As I grew into womanhood, I also carried with me a version of the ideal kitchen, the ideal home, and the ideal homemaker I wished to become. These ideals were a medley made up of bits and pieces of the lives of various important women God put into my life. And, like the fictional Stephanie Plum, I have had to admit that these are fantasies. Fantasy kitchen, fantasy home, fantasy homemaker.

In real life, I had to learn to cook. I had to learn to keep house and I had to learn to make a home. None of us can do these things instinctively. Even with the training we receive while growing up we still need to figure it out for our own lives and our own homes. From the earliest memories of helping Mama while standing on a chair at the counter, or dusting a coffee table while Mama vacuums to eventually preparing entire meals or keeping up a certain domestic task independently, these are still part of our childhood home.

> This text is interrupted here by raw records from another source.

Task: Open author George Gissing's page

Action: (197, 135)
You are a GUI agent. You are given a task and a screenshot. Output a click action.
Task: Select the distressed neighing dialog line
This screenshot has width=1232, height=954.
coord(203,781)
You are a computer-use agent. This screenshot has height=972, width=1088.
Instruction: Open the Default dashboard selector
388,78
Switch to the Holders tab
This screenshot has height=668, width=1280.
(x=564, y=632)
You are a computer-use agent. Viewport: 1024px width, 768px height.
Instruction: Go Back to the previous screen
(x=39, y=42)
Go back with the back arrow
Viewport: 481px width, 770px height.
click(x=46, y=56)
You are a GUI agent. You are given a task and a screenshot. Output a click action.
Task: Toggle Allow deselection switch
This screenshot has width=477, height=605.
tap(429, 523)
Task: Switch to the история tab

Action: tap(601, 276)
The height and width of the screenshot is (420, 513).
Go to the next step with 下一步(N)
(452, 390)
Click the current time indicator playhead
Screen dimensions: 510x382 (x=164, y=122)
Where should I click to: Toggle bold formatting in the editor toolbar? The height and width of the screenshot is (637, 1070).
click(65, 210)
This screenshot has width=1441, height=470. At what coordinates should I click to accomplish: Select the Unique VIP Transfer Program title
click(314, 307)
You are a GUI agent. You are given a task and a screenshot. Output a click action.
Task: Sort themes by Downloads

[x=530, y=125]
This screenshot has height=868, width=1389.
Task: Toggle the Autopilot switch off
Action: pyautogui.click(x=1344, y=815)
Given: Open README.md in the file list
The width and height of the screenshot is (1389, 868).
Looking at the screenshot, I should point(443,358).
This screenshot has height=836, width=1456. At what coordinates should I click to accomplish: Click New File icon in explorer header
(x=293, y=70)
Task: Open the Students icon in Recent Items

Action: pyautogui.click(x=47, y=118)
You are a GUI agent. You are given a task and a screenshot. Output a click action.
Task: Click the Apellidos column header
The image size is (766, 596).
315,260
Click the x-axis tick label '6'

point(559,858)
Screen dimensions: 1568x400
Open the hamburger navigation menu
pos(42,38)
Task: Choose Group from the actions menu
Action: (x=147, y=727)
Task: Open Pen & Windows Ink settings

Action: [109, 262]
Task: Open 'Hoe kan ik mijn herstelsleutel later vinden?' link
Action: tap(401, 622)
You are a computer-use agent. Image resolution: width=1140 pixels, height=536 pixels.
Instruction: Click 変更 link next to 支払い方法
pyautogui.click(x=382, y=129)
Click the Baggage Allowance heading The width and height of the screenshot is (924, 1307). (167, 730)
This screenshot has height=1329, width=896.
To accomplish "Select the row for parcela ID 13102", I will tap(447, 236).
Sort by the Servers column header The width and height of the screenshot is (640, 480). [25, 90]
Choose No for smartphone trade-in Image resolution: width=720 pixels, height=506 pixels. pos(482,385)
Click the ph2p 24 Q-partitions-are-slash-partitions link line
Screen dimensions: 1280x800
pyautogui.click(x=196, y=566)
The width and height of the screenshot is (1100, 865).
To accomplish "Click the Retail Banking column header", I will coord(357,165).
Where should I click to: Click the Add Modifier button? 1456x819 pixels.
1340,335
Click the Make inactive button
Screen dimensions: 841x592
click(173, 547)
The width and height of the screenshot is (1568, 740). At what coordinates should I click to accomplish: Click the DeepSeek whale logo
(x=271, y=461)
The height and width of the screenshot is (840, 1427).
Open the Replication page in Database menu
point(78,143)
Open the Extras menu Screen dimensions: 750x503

Some women make that transition to their own home seemingly effortlessly. For others, that transition can be more difficult. For me, it took about 7 years of struggle and guilt to finally let go of the ideal home and focus on the real one. And strangely, I was able to keep a much better home when I gave up trying to be perfect.

As any of my friends will attest, I am not a perfect homemaker. I struggle to get three good meals on each day and to keep up with the laundry. But God is gracious. He gives me the strength and wisdom to get through each day, one day at a time. He allows me to give my children what they most need. To focus on the basics.

The rest will get done eventually. And even amongst my bumbling, my kids will leave home with some sense of the ideal kitchen. It will include bits of mine and bits from other homes they spend time in. And they, too, will have to let go of the ideals and make a real home.